İsrail’in Filistin’e yaptığı yaptığı emsalsiz zulüm dünyayı küçük görmekten başka bir şey değildir. Neymiş efendim dört bin yeni konut kararını almışmış!
193 üye ülkeli BM senin gücün 8 Milyonluk İsrail’ye yetmiyorsa kendini feshetmelisin. Ya da bilerek bu haksızlıklara seyirci kalıyorsan sen zalim bir olmuşsun.
27 üye ülkeli AB gözümüzün önünde bir insanlık dramı yaşanıyor ve siz yarım ağızla kınıyorsunuz, başka bir ifadeyle İsrail’e “yola devam” diyorsunuz,
Ben benim diyen Çin, Rusya ve ABD siz ne işe yarıyorsunuz? Yaptığı zulmü görmüyor musunuz? Ki kılınız kıpırdanmıyor.
Ya İslam İşbirliği Teşkilatına ne demeli? İslamın izzeti bu seyirci kalma ve kınama beyanatlarınıza ne kadar ruhsat veriyor? Ortada bir zulüm varsa ya elinizle ya dilinizle tepki göstermeniz lazım değil mi? İki milyar insanların temsilcileri olarak kınamak ile yetinmeniz doğru mu?
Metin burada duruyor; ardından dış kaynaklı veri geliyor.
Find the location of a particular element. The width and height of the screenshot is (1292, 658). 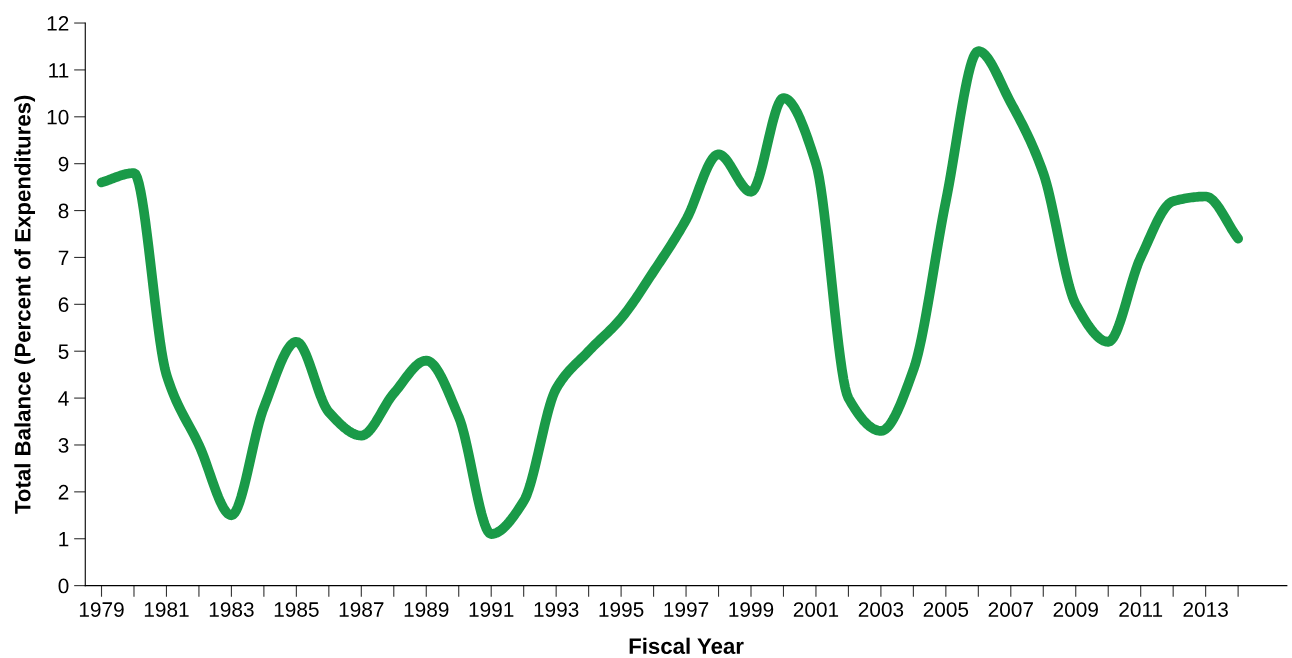

y-tick-label: 12 is located at coordinates (58, 24).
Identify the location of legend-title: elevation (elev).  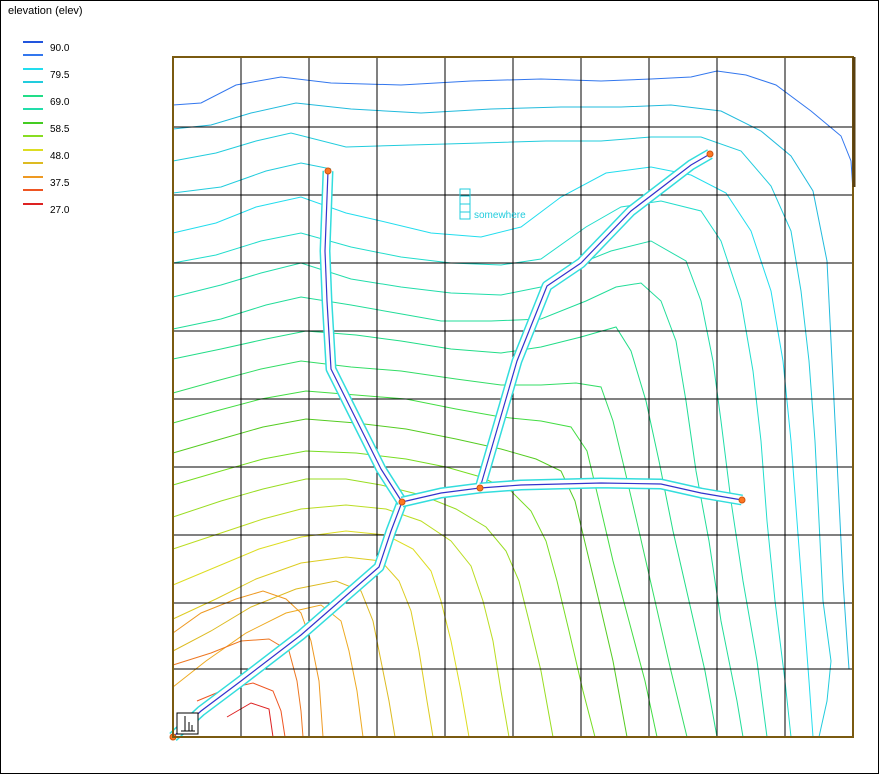
(46, 11).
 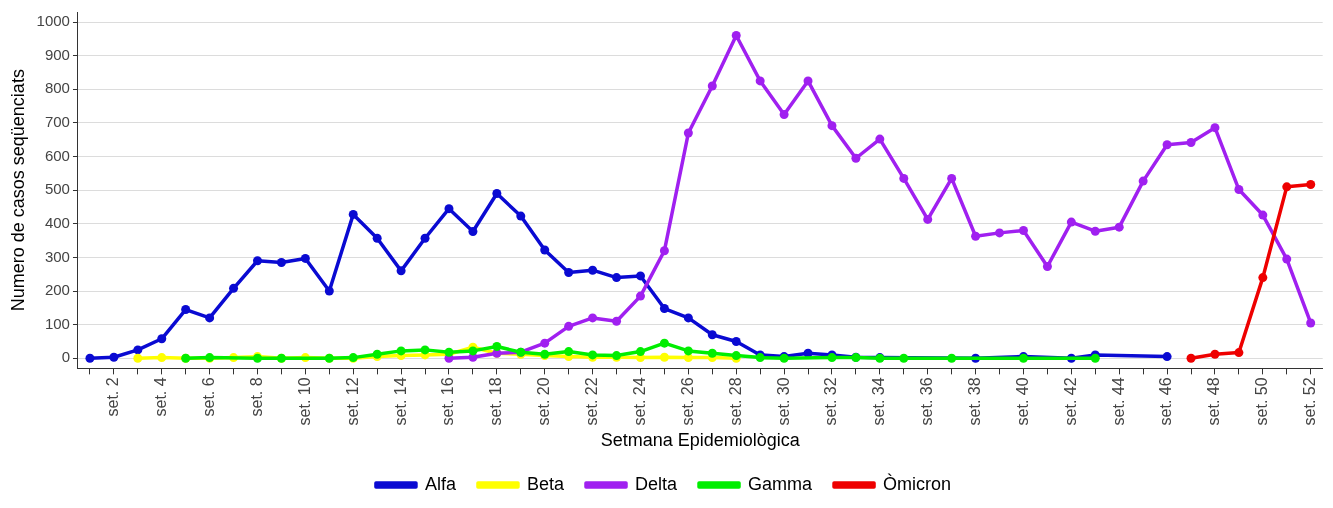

Türkiye’ye gelince; “one munit” ile başlayan tepki dünyada yankı yaparken kınamalarla yetinecek duruma mı düşecektiniz ey Türkiye?
Yok efendim devletler arası münasebetmiş, karşında devlet mi var? Bir devletin devlet olma şartlarından biri sınırının belli olmasıdır, İsrail gevezeler topluluğunun sınırı belli mi?
Ya İran’a ne demeli? İkide bir hammasi laflar dışında yaptığınız ne var, söyler misiniz?
De sene İsrail dünyayı parmağında oynatıyor, herkesi bir şekilde pasifize etmiş. Karşınında ne kadar güç varsa hepsini hadım etmiş ve erkeklik damarını ondan almıştır.
Ona göre %1>%99 ve dünya bu yanlış önermeye lisan-i hal ile “olabilir” diyor.
Yazıklar olsun!
Birleşmiş Milletlere yazıklar olsun!
Avrupa Birliğine yazıklar olsun!
Çin, Rusya ve Amerika’ya yazıklar olsun!
İslam İşbirliği Teşkilatına yazıklar olsun!
Türkiye’ye yazıklar olsun!
İran’a yazıklar olsun!
Bir dünya vatandaşı ve bir sade müslüman olarak bu haksızlığa karşı ben ancak bu kadar tepki gösterebilirim.
Devlet erki bende olsaydı, öncelikle ülkem adına İsrail’i tanıma kararını geri alır, belli şartlara bağlı olarak askıya asardım.
Ticari ilişkilerimi dondururdum,
Varolan ikili sözleşmeleri buzdolabına bırakırdım.
Cihat niyetiyle Filistin’e gitmek isteyen vatandaşlarıma kolaylık sağlardım.
Gidip de ölen vatandaşıma şehitlik unvanını verirdim,
Yaralı dönmüşse gazi olarak kabul ederdim.
O zaman belki bir nebze vazifemi yapmış olurdum, yoksa bu kınama ayaklarıyla kimse kendini kandırmasın, tarih bu yapmacık tepkileri kaydediyor unutmayın!.